Misconceptions About Pre-employment Screening
Despite their importance, pre-employment screening is often subject to misconceptions and myths. Some of these misconceptions are harbored by employees and job applicants are mostly based on a basic misunderstanding about the process, laws and the very nature around pre-employment screening. To fully appreciate the importance and value of pre-employment screening, debunking the main misconceptions around them is the only way.
Criminal Records Are Signs of Unemployment
Both employers and job applicants tend to have misconception, most employers think that by virtue of having criminal records, a job applicant is not accepted. Most job applicants also think that criminal records mean they won’t get hired and they won’t have a job.
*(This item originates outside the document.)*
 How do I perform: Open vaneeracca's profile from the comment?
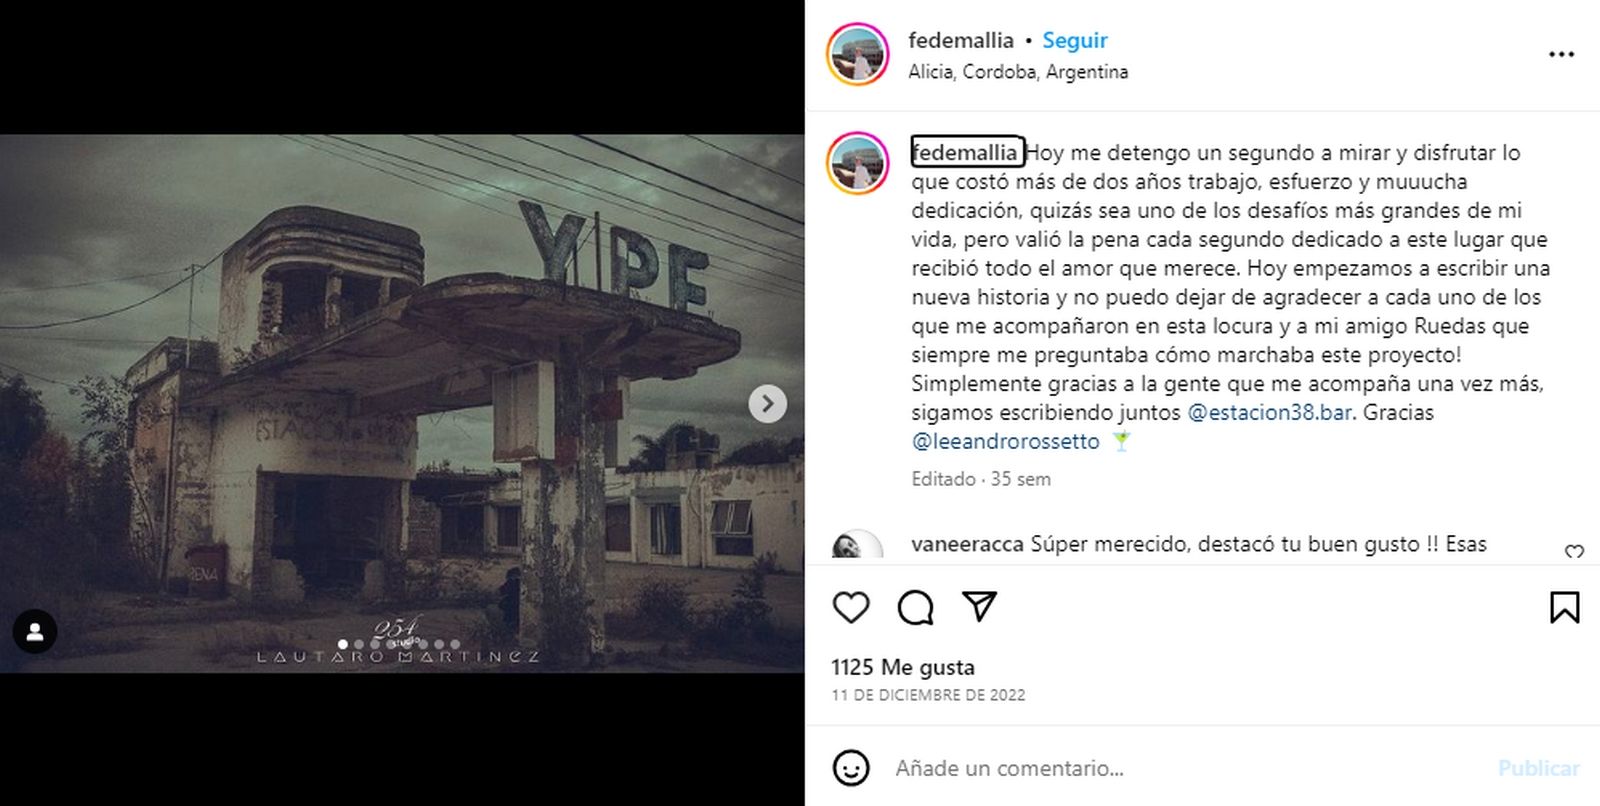click(x=967, y=544)
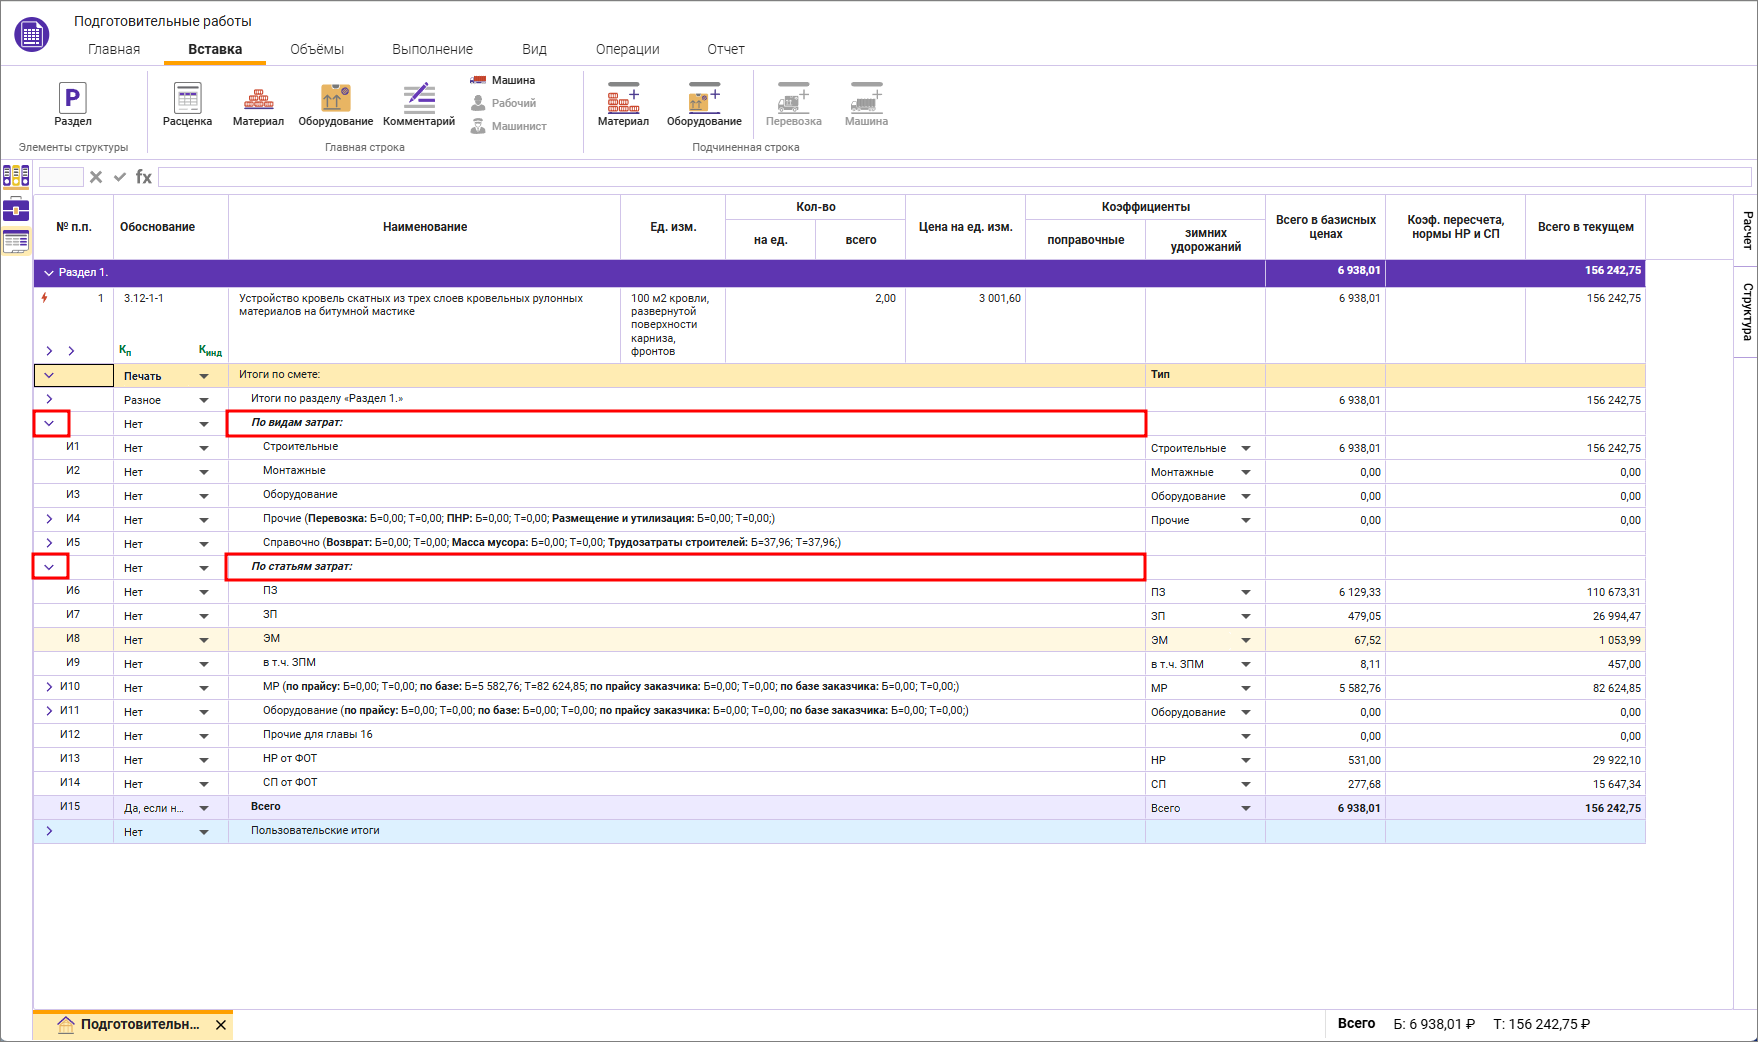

The reality is that the Equal Employment Opportunity Commission places certain restrictions on employers who use criminal records as an excuse to deny them employment. One requirement of the commission is that the nature of the conviction must have an impact on the nature of the job available. Also, a lot of employers realized that pre-employment screening and background checks sometimes return false reports. Which means rushing to make hiring decisions can lead them to lawsuits.
Applicants Have No Power
A lot of job applicants believe that they don’t have any powers when it comes to pre-employment screening. Thinking employers have all the cards, which is what some employers also think.
The Fair Credit Reporting Act gives job applicants all the power. For instance, any pre-employment screening cannot be conducted without the written consent of the applicant.
All Pre-Employment Screening Are the Same
This is the most common misconception among employers, which is what being perpetuated by cheap pre-employment screening firms. The goal is to convince employers that their services are as good as the expensive ones.